Enjoy a weekend of fishing with your family and friends on June10 & 11, 2017 at the Gulf Breeze South Shoreline Park.
We are presenting fifteen fish categories for the Master Angler and seventeen categories for the Jr Angler (age 14 and under at weigh in). The Master and Junior Categories are Bluefish, Bonita, Croker ( Jr Only)Cobia (M& Jr Combined), Dolphin(M& Jr Combined), Flounder, Grouper, King Mackerel(M& Jr Combined), Mullet, Pinfish (Jr Only) Redfish, Sheepshead (M& Jr Combined), Skipjack, Snapper, Spanish Mackerel, Speckled Trout and White Trout. The Lion Fish to score in one combined category so we can assist in the elimination of this fish in our coastal waters. We are continuing to look for the Divers /Spear anglers to participate in this Rodeo and warmly welcome them.
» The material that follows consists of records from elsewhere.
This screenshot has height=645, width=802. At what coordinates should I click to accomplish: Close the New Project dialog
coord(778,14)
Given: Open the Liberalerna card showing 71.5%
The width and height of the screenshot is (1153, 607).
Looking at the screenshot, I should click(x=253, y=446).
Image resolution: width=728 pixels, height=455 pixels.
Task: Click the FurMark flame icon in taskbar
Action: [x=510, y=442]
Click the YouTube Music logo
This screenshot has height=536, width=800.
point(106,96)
We are providing the coveted Skip Tanner hand hammered replica fish trophies for 1st place plus $50, Custom Coin Medallion for 2nd plus $30 and Custom Coin Medallion for 3rd plus $20. We have special Marine Sculptures trophy for the top Male Sr Angler, for the top Male Jr Angler a Gulf Breeze Bait and Tackle-LED Flounder Light and Fishing Cart, for the top Lady Angler a gift from Jewelers Trade and the top Jr Lady Angler a G Box Watch from Bere Jewelers. Prize posted for the most by weight Lion Fish are First Place –LUMI NOX  Divers Watch donated by Bere Jewelers and $100, for 2nd place $75 and 3rd place  $25. Red/White/Blue Fish Family Award by total weight for a special Trophy and $100 in Cash.

The leader board results will be online on the event site so the participants can watch how they are doing with their weigh ins. Weigh in times are from 2-5 PM each day.
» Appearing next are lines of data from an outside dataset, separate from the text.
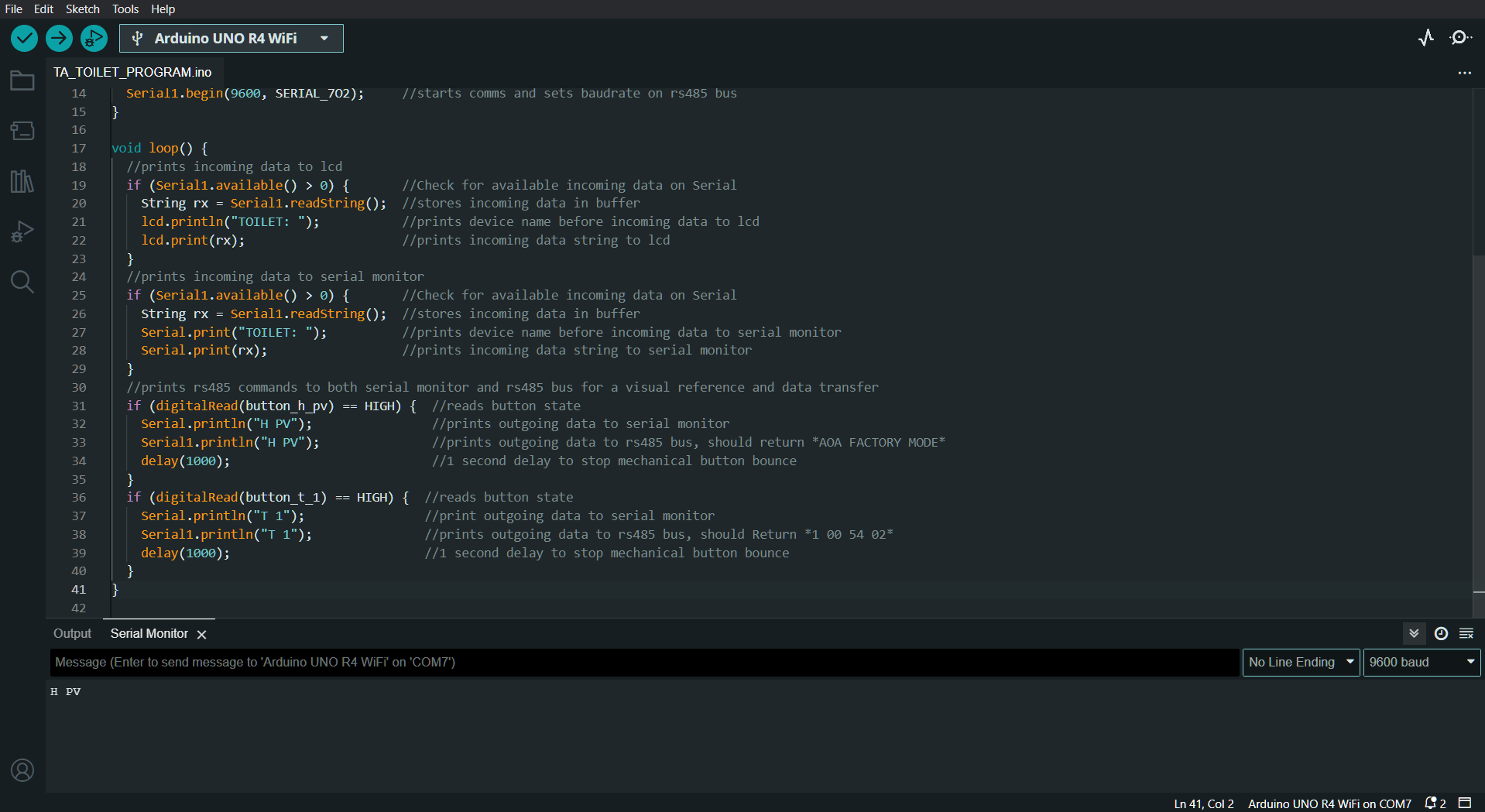Switch to the Output tab
The image size is (1485, 812).
click(x=72, y=633)
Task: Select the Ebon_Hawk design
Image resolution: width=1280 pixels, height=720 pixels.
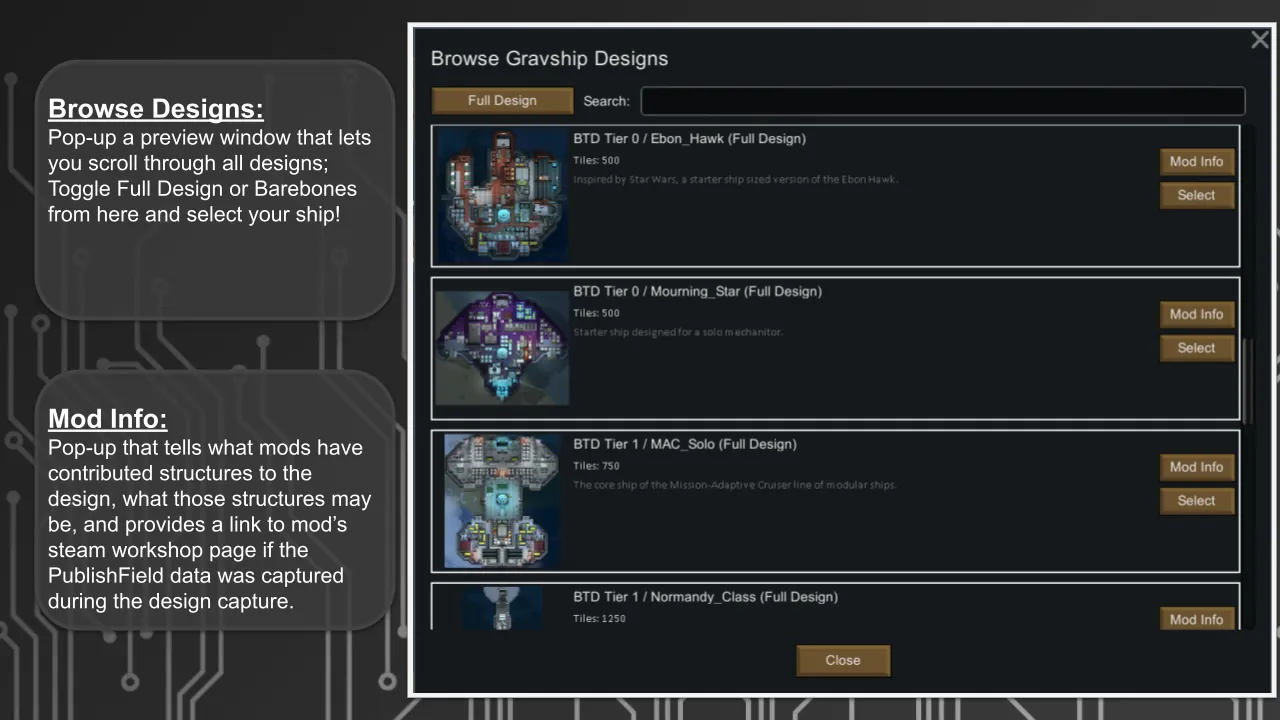Action: (1196, 196)
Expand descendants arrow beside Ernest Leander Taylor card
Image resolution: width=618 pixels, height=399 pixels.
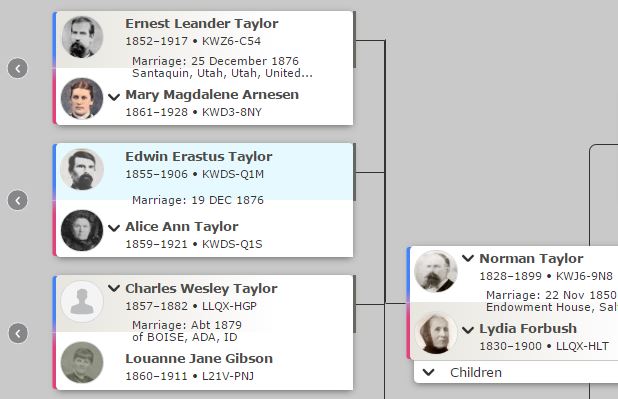pyautogui.click(x=18, y=68)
The $15 entry tickets are available at Gulf Breeze Bait and Tackle & Outcast Bait and Tackle in Pensacola or purchase on line at familyfishingrodeo.com. You can also check with the local merchants who are our event sponsors – look for the Event Poster in their window. They have a supply of sponsor tickets which may be free and available for the asking. We want to express our appreciation for the continued support of over 200 local sponsors.
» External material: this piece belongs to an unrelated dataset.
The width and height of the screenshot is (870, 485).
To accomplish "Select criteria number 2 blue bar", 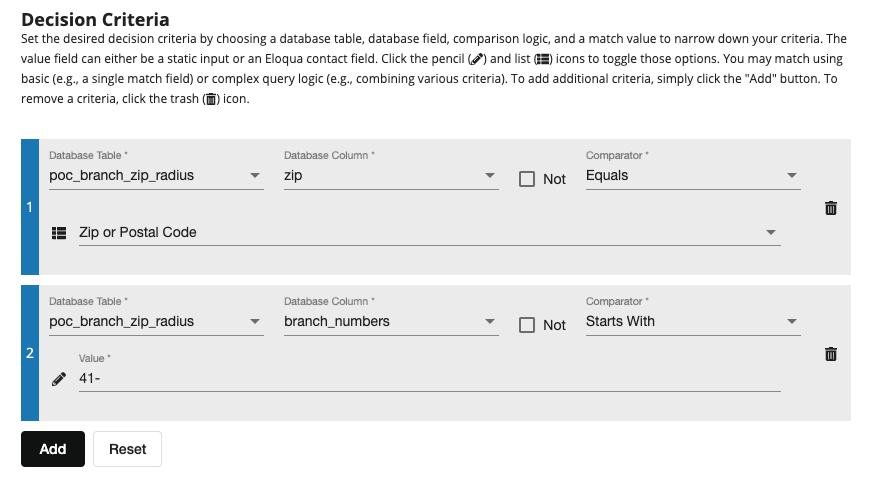I will [x=30, y=353].
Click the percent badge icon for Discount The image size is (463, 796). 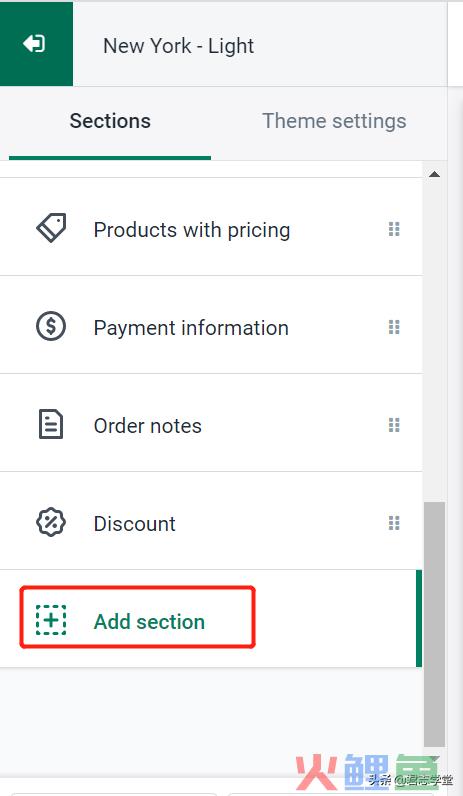51,522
We are again having a youth Fishing Educational Program for our Jr Anglers presented by Fish Florida. This is a very educational experience and will include a rod with a reel on completion of the course. Check in 12 to 3 PM each day. This is a great opportunity for our local youth and their young families to learn how to fish correctly and catch that Big One. 

 If you are looking for refreshments and food it is also available. The Fish Plates will sell for $5 and free hot dogs and hamburgers for all entrants. Soft drinks are also available for sale. 

There is a Silent on Line Auction having items totaling over $10,000 in value and you can make payments directly to the Gulf Breeze Sertoma. Items include overnight stays at resort hotels, merchandise baskets, dinner certificates for many local restaurants, merchandise and services certificates. Auction closes at 4:00 PM on Sunday. We also have a Raffle for a Large Green Egg on a stand and 45qt Yeti Cooler. $5/ticket or 5 tickets for $20. All the details of the Silent Auction and Raffle items are listed on the Rodeo Web Site www.FamilyFishing Rodeo. If you are looking for unusual marine art we will have ten our local artists exhibiting at the Rodeo site. 

All proceeds of the Rodeo go to the support of many local youth projects and the youth services agencies in Santa Rosa and Escambia Counties. Please look at our Web Site – familyfishingrodeo.com for additional information on the event.


----------



## amckeown30 (Jul 8, 2012)

*This year's trophies are awesome!!!*

The rain is almost gone. And the fishing is about to be ON!Take a look a look at this year's one-of-a-kind trophies for the 2017 Gulf Breeze Sertoma Family Fishing Rodeo THIS WEEKEND! Get your tickets at www.familyfishingrodeo.com and fish for your chance to get one of these BEUTIFUL TROPHIES!!!
Thank you Old Salt, Skip Tanner, for the great trophies. I don't see how you keep making better trophies every year, but you do! You did it again. Thank you!


----------